CONSIGNES DE L'EXERCICE
a) Relevez toutes les personnes désignées par leur nom dans l'article sur la TTF.
b) D'après l'article sur la TTF, pourquoi le flou règne-t-il sur le projet de taxe depuis décembre 2015 ? Répondez en une à trois phrases.

TEXTE À ÉTUDIER
╔══

TTF : où en est la promesse européenne ?

24 Avril 2016
738 lectures
Notez l'article : 
0
 

Jeudi 7 avril, les ministres français et allemands se retrouvaient à Metz, à l’occasion d’un conseil exceptionnel et d’une rencontre au somment entre la chancelière Angela Merkel et le président François Hollande. A cette occasion, plus de soixante-dix organisations non-gouvernementales ont souhaité mettre la question de la taxe sur les transactions financières (TTF) sur la table. Dans un communiqué, les associations de promotion de la santé et de développement réclament de l’ambition et du volontarisme de la part des deux puissances pour peser sur la création d’une TTF auprès de leurs partenaires européens. "Les associations appellent donc le président de la République François Hollande et la chancelière Angela Merkel à réaffirmer leur leadership en publiant une feuille de route permettant de respecter ce calendrier, une assiette et des revenus ambitieux pour la TTF, tout en garantissant publiquement que cette taxe sera affectée au développement, au changement climatique et à la santé mondiale comme la lutte contre le sida et les grandes pandémies". Lors de ce Conseil, malgré l’interpellation des activistes, qui craignent de voir ce dispositif innovant être enterré, aucune déclaration liée à la mise en place prochaine de la taxe sur les transactions financières n’a été faite par les ministres français ou allemand. "Coalition PLUS a pris note des ambitions françaises et européennes concernant la taxe européenne sur les transactions financières (TTF). Nous demandons à ce que d’ici l’été, l’accord soit effectivement conclu et que les recettes qui en seront issues soient affectées au développement, au changement climatique et à lutte contre les grandes pandémies comme le sida", a déclaré Khalil Elouardighi, directeur des campagnes à Coalition PLUS. En décembre 2015, les dix ministres des Finances européens s’étaient engagés à aboutir à un accord final en juin 2016, c'est-à-dire dans moins de deux mois. Depuis, le flou règne entre l’absence de déclaration du côté allemand et l’ambiguïté des propos de Michel Sapin, ministre des Finances, qui parle des "nombreux défis" à relever dans l’élaboration de cette taxe. Des atermoiements qui pourraient mettre en difficulté la signature d’un accord sur la mise en place d’une TTF européenne et ambitieuse pendant les mandats des deux chefs d’Etat. Et donc de reporter au loin ce projet très demandé par la société civile, devenu un véritable serpent de mer.

╚══

JEU DE DONNÉES
╔══

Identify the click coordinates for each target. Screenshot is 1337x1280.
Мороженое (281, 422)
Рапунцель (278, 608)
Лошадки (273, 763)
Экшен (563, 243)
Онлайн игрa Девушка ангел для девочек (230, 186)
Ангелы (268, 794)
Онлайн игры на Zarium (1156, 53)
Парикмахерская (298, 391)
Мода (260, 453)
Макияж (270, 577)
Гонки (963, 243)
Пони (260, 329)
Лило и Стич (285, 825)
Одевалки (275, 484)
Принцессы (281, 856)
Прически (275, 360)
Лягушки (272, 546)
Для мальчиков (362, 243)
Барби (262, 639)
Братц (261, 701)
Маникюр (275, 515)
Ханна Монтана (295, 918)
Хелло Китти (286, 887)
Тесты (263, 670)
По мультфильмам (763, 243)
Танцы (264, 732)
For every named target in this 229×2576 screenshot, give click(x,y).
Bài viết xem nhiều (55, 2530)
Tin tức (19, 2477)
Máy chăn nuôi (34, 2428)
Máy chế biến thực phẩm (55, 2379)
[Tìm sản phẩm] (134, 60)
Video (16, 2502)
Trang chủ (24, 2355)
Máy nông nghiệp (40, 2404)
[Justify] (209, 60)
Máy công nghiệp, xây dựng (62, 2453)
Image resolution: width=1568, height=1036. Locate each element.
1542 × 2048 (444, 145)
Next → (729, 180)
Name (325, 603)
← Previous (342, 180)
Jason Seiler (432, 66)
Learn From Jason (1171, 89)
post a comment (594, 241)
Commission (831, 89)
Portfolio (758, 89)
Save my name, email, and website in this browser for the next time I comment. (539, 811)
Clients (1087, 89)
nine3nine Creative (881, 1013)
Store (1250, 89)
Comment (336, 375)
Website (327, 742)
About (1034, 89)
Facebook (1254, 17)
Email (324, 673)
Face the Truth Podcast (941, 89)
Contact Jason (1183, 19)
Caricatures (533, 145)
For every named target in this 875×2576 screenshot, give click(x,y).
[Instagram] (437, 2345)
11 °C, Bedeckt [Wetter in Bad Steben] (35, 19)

╚══

CORRIGÉ DÉTAILLÉ
a) Angela Merkel, François Hollande, Khalil Elouardighi et Michel Sapin.

b) Le flou règne parce qu'aucune déclaration n'a été faite du côté allemand. De plus, les propos du ministre des Finances Michel Sapin sont ambigus : il évoque les « nombreux défis » à relever dans l'élaboration de cette taxe.